Per colpa di Trump Europa preferisce le aragoste canadesi a quelle Usa

La decisione del presidente degli Stati Uniti Donald Trump di mettere in discussione tutti gli accordi commerciali esistenti e di puntare sul protezionismo, sta aiutando il Canada ad aumentare le sue esportazioni di aragoste verso l'Europa. Il Paese nordamericano ha, infatti, firmato di recente una serie di accordi con l'Unione europea che hanno eliminato una tariffa dell'8% sull'ingresso di aragoste negli stati dell'Ue. Un colpo anche per l'industria americana, che in Maine ha la sua grande produzione di aragoste e che ora si trova a dover competere con la Nuova Scozia canadese. Il quotidiano "The New York Times" racconta come alcune industrie americane stiano cercando un modo per trasferire parte dei loro processi in Canada, in modo da porter usufruire dell'assenza di tariffe e così tornare a essere competitive nelle esportazioni.
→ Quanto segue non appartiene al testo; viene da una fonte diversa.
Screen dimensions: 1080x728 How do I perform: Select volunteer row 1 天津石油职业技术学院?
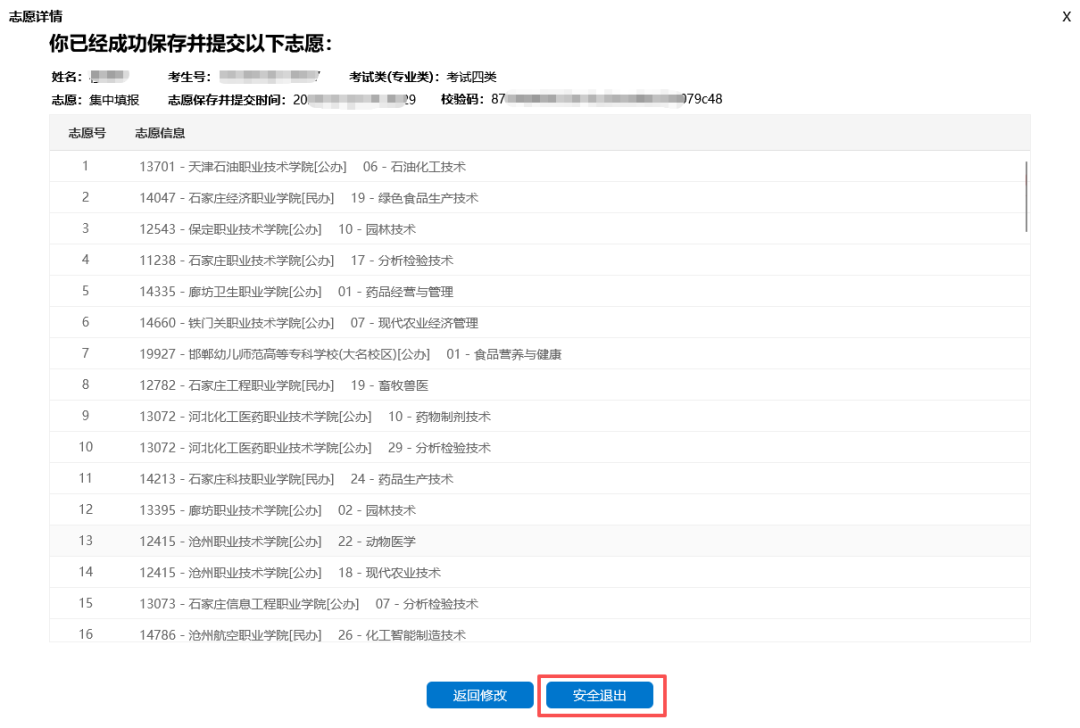coord(400,166)
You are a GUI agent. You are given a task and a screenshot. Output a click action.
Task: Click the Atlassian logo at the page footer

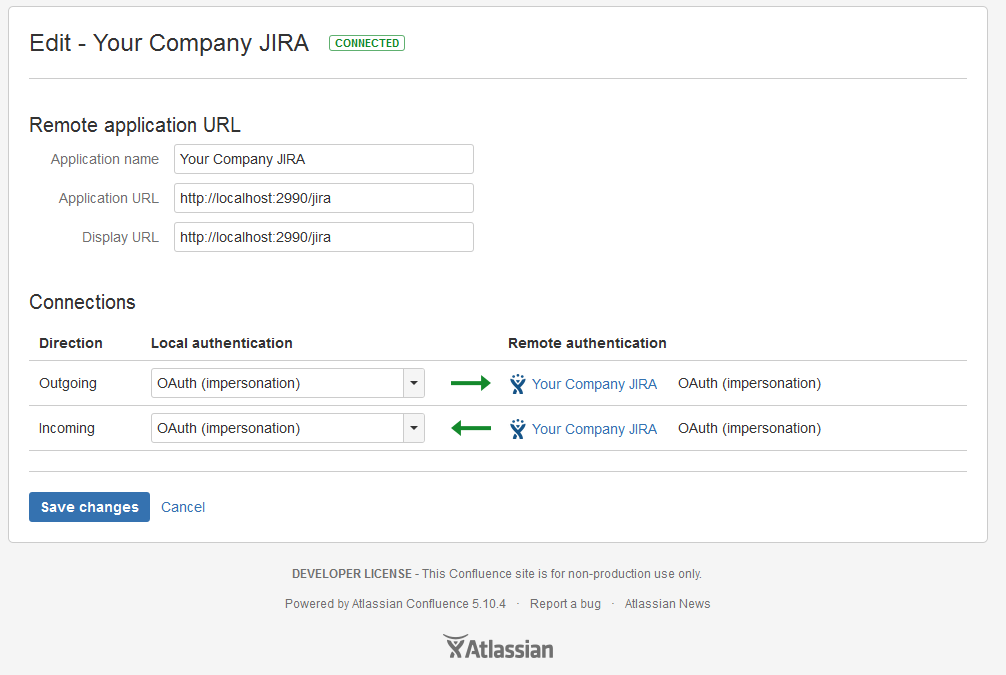click(x=498, y=647)
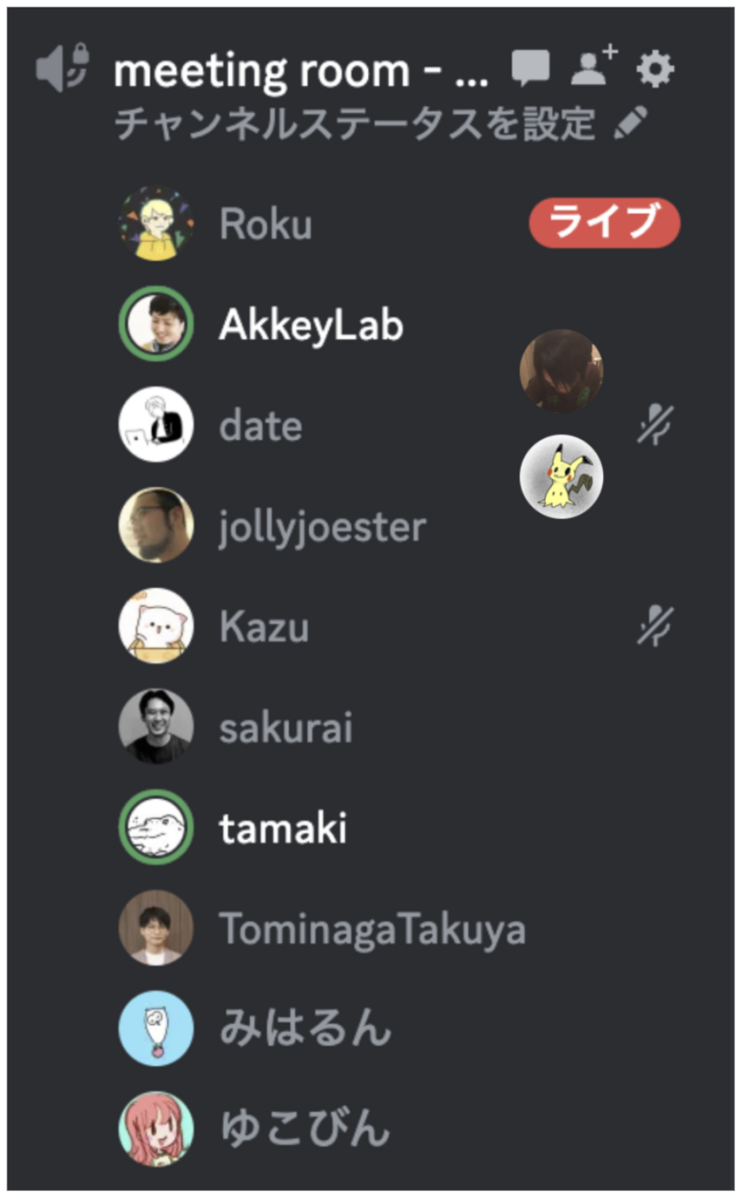Click Roku's avatar with yellow character
Image resolution: width=744 pixels, height=1200 pixels.
tap(156, 224)
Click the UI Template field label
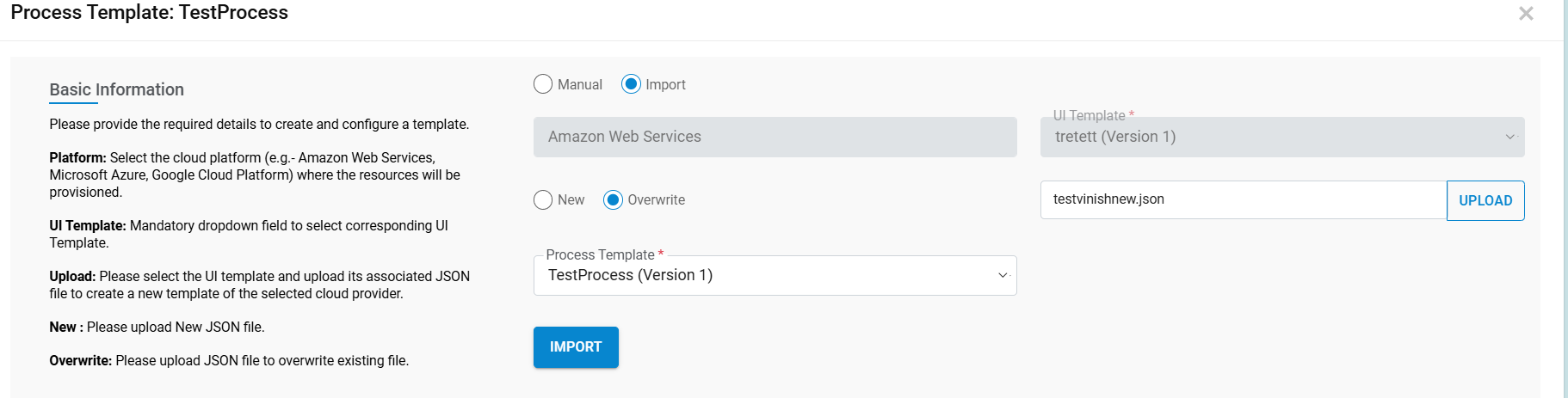Image resolution: width=1568 pixels, height=398 pixels. 1090,115
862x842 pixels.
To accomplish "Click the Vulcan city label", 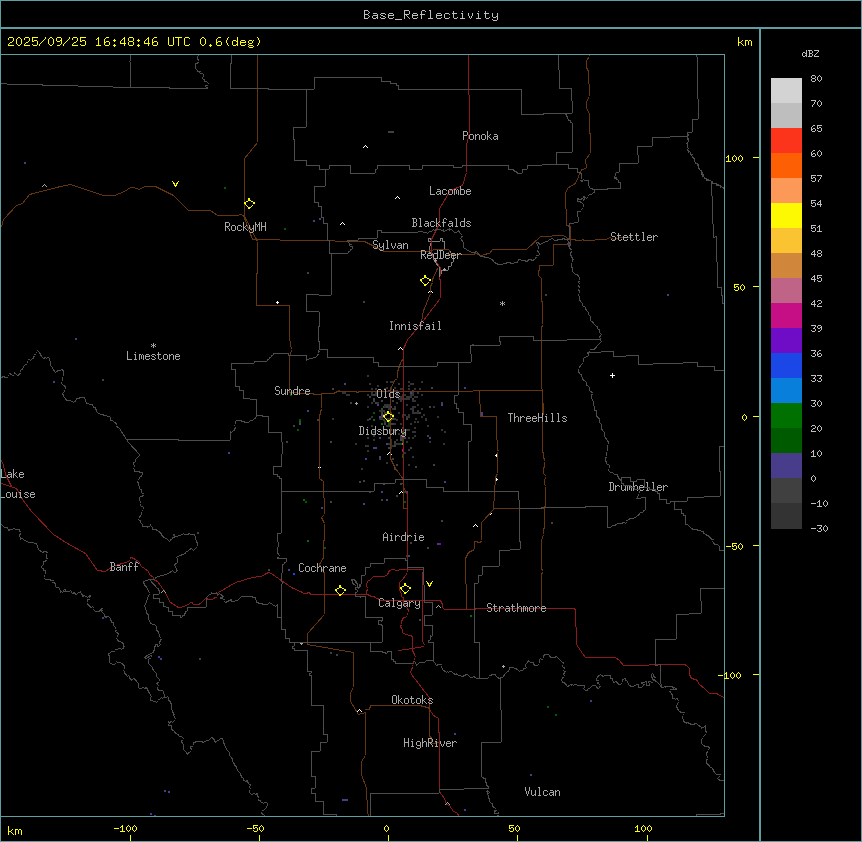I will (542, 792).
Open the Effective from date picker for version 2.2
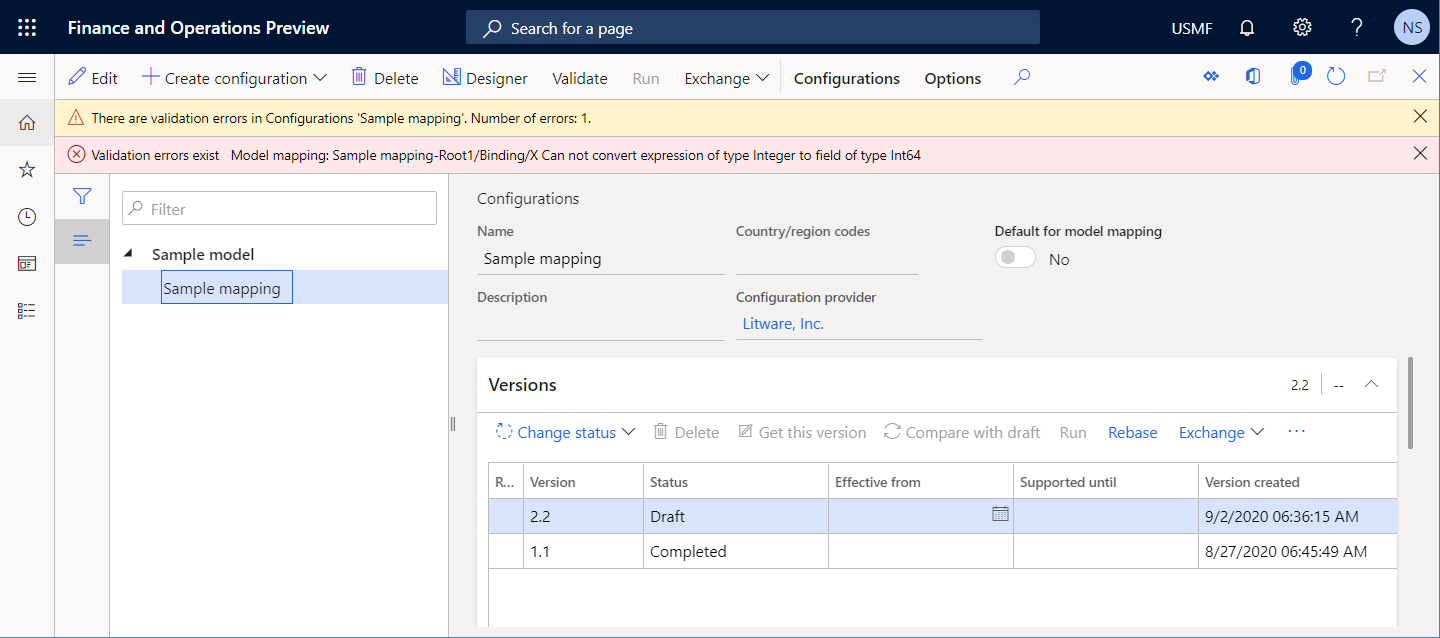This screenshot has width=1440, height=638. (1001, 515)
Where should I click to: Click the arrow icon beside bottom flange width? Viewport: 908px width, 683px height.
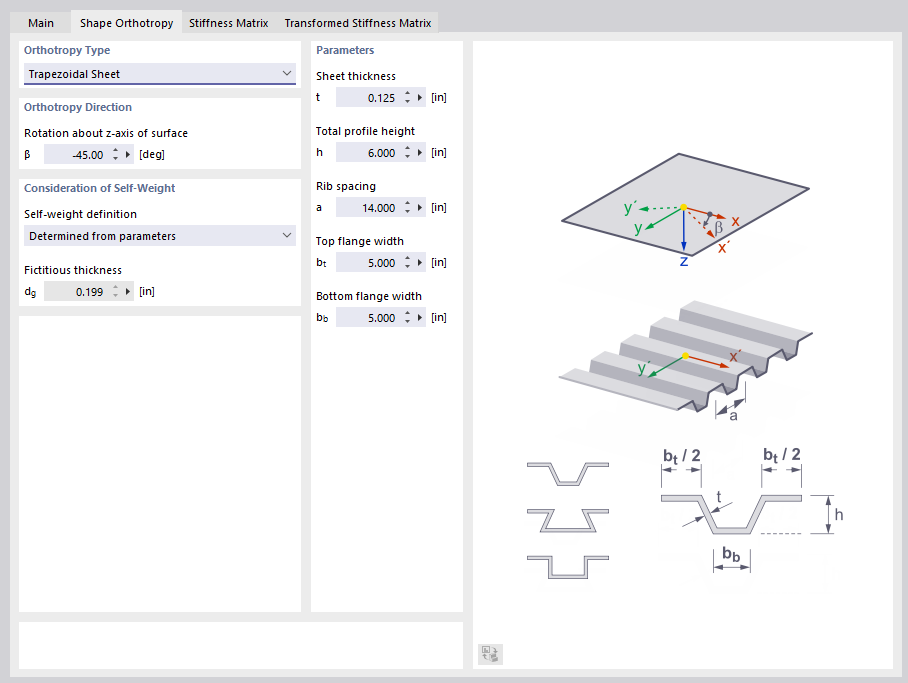click(x=419, y=317)
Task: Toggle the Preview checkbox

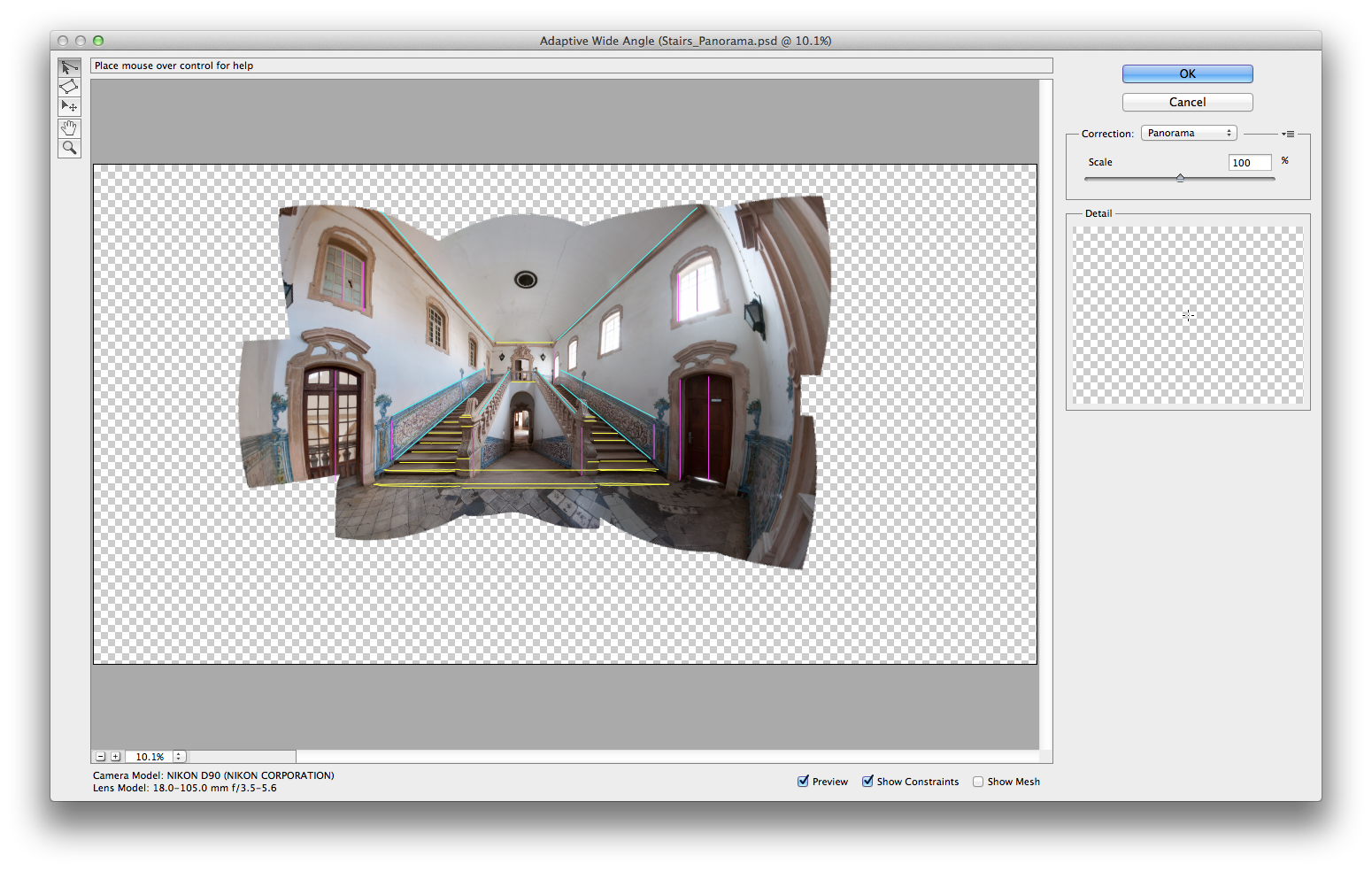Action: click(x=803, y=782)

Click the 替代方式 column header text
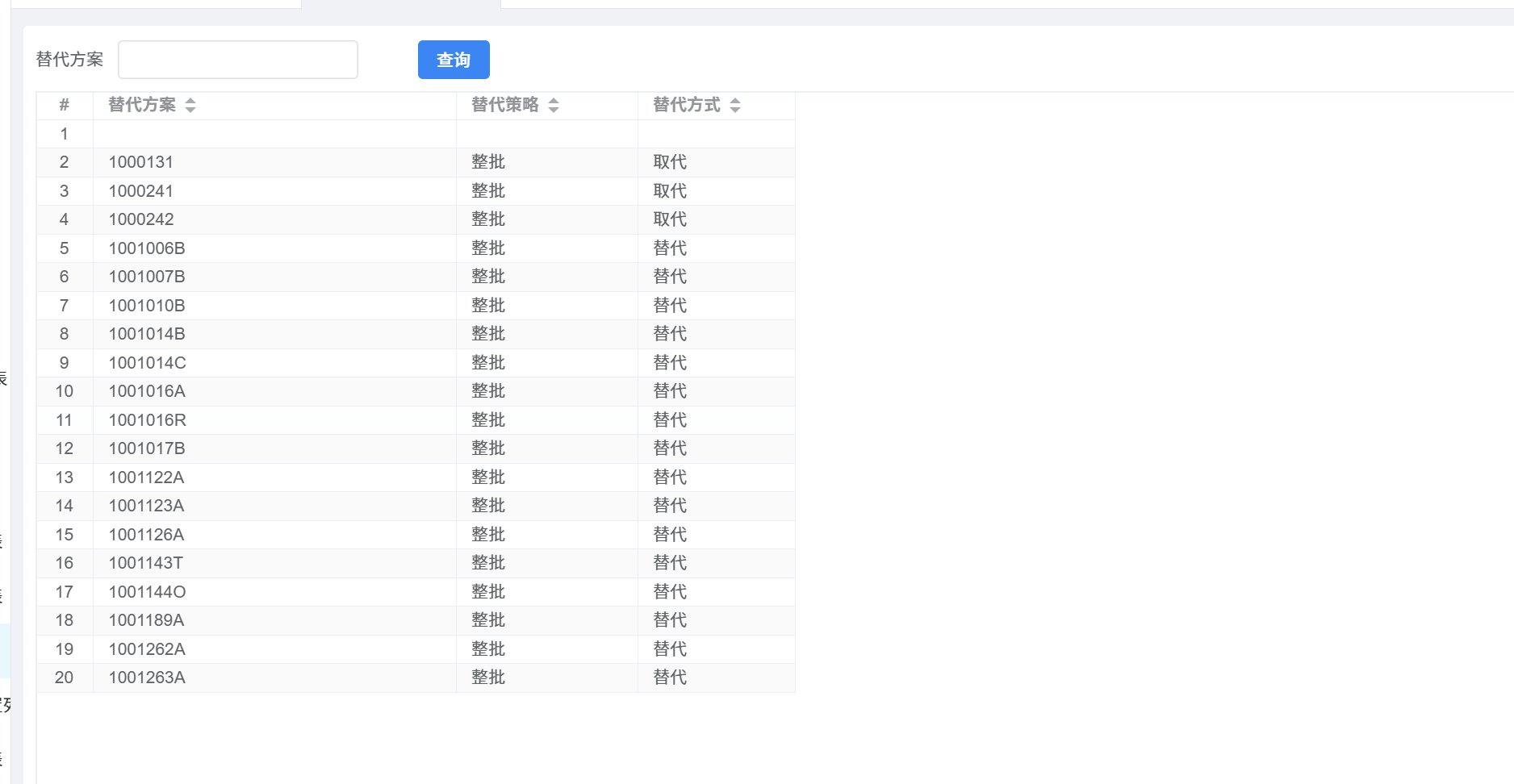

L'amministrazione Trump non ha detto se continuerà i negoziati sul patto di libero scambio con l'Europa e allo stesso tempo sta cercando di cambiare i dettagli del Nafta, l'accordo sul libero scambio tra Usa, Messico e Canada firmato nel 1994 e ora messo in dubbio dalla Casa Bianca.

Chissà se l'allevatore americano di aragoste (nella foto d'apertura) è ancora un sostenitore di Trump, come mostrò a suo modo nel 2016.